No. 5 EDP vs Chance Eau Tendre
Side by side. Scored honestly.
← Compare different fragrances

Side by side
Comparing the originals — price, breadth, listed-note depth.
Opens with a bright, slightly sharp aldehydic lift that pushes the ylang-ylang and neroli forward in an almost clinical brightness — striking rather than pretty. The heart settles into an iconic powdery rose-jasmine accord, dense and soft, with the florals blurring together rather than reading as distinct flowers. Dry-down is warm sandalwood anchored by vanilla, adding just enough sweetness to keep it from feeling austere. Projection is confident without being aggressive; sillage lingers for hours as a clean floral powder — Best worn in cool weather for formal or office settings by anyone who wants presence without spectacle.

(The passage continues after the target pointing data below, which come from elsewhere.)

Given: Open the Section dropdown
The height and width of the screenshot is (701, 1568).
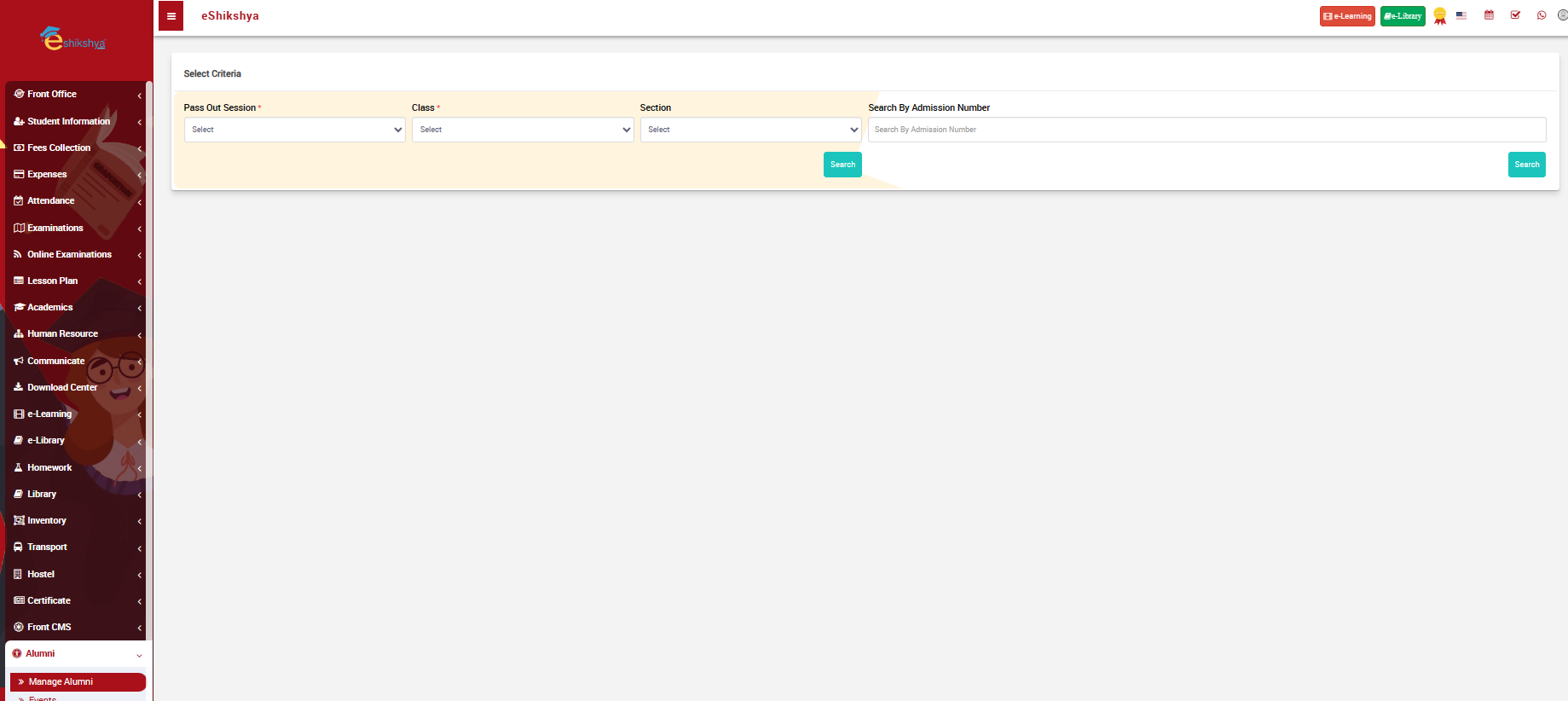Looking at the screenshot, I should [750, 130].
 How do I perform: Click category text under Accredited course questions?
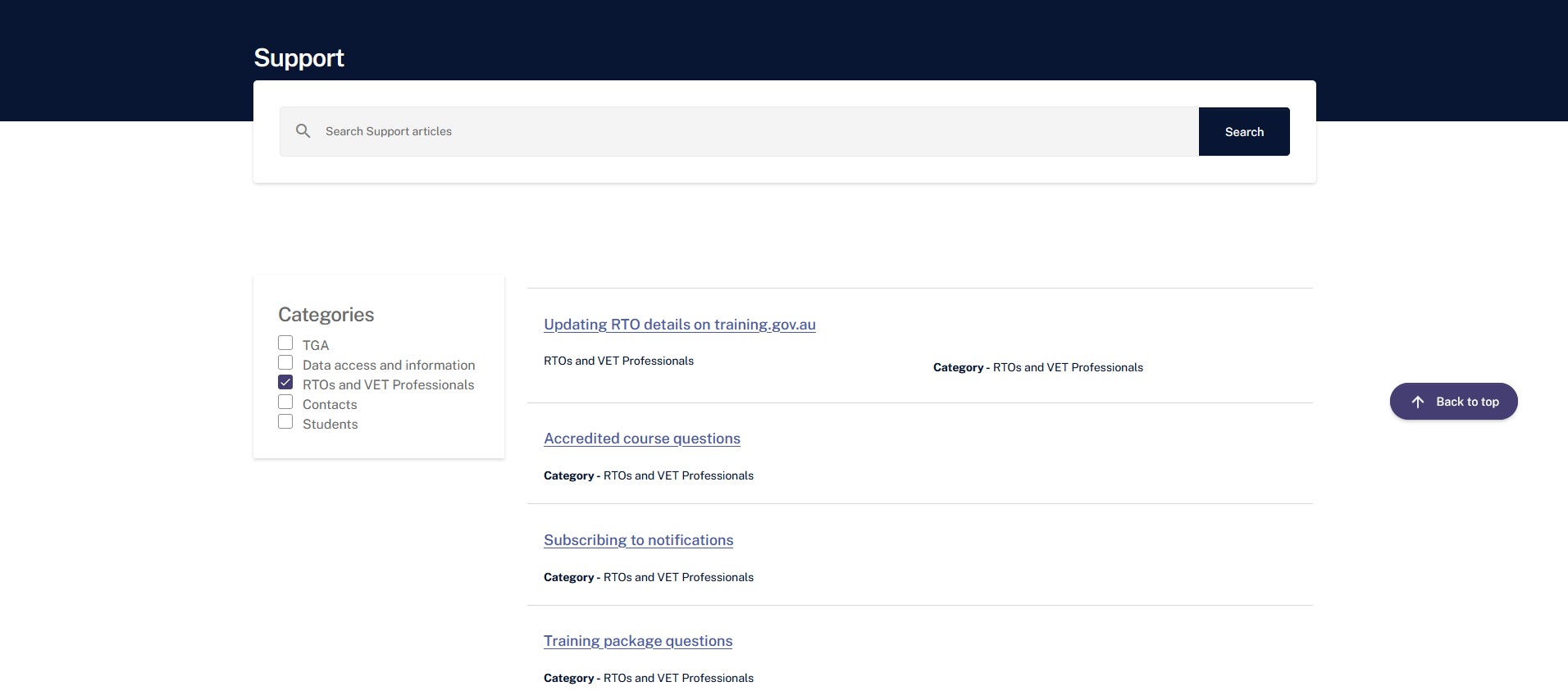(x=648, y=475)
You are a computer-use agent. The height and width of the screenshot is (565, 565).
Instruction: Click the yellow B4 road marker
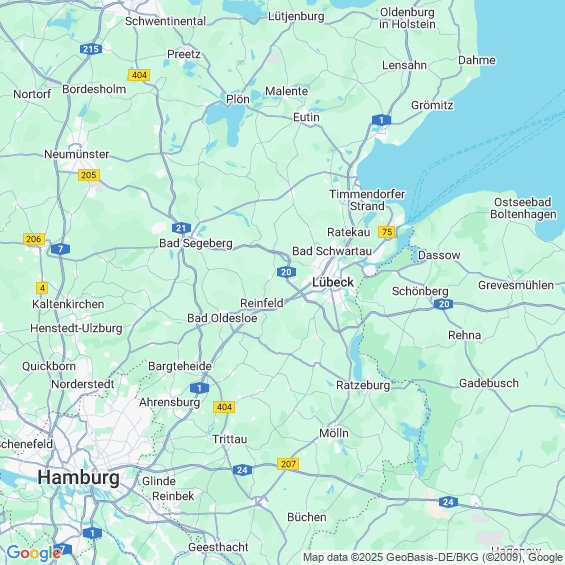coord(42,288)
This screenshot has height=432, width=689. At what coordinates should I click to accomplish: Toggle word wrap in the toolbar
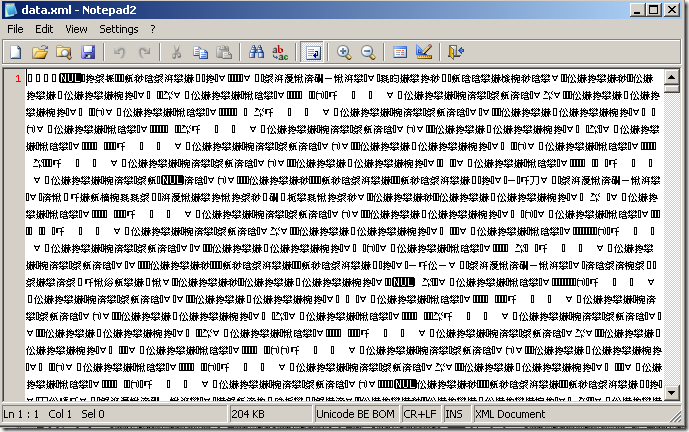(x=312, y=52)
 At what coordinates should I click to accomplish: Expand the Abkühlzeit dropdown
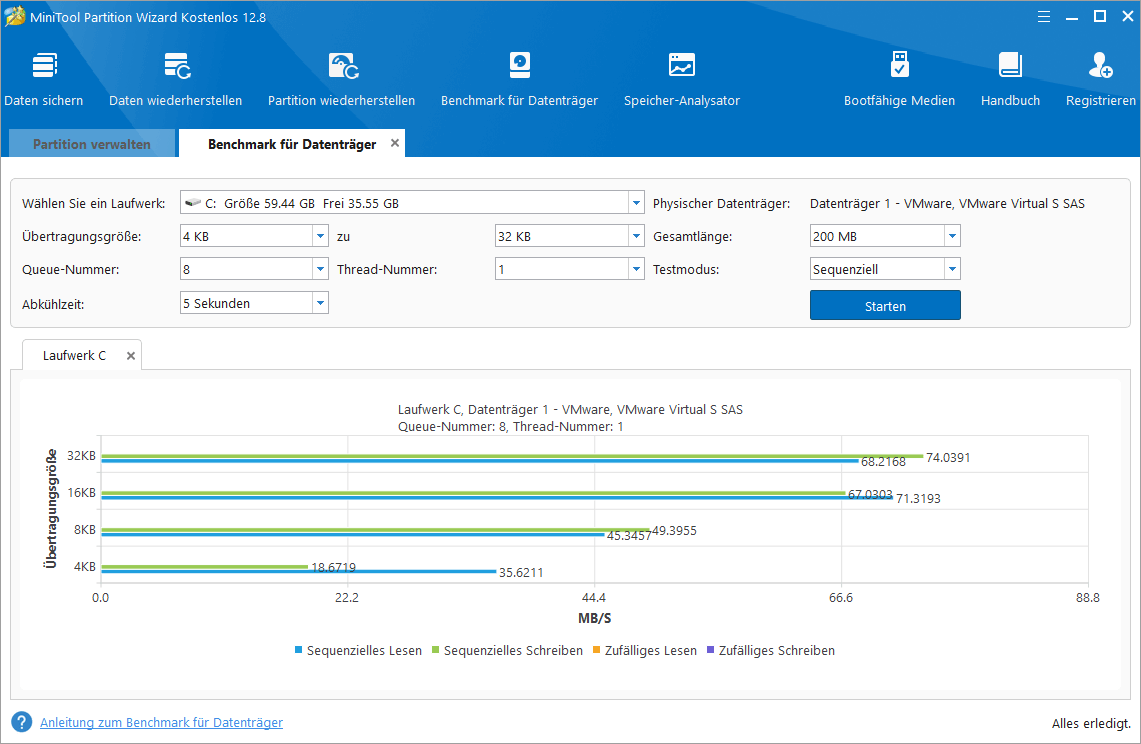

Grapefruit dominates the opening — bright, slightly tart, almost candied by the quince underneath. The heart softens quickly into a sheer jasmine with hyacinth adding a cool, green lift rather than anything powdery or heavy. The dry-down is where it earns its reputation: white musk and cedar settle into a clean, skin-close warmth that lingers without announcing itself. Projection is polite, sillage light — this one stays in your orbit, not the room's. — Ideal for warm-weather days, offices, or anyone who wants an effortless, grown-up clean without going aquatic.
How they overlap
No. 5 EDP and Chance Eau Tendre share exactly one note (jasmine). The overlap is real but narrow — most of the wear experience will diverge.
The buying decision
No. 5 EDP is the cheaper original at $150 compared to $165 for Chance Eau Tendre — about 9% less. No. 5 EDP is built for spring/fall/winter; Chance Eau Tendre for spring/summer. Pick by when you'd actually wear it.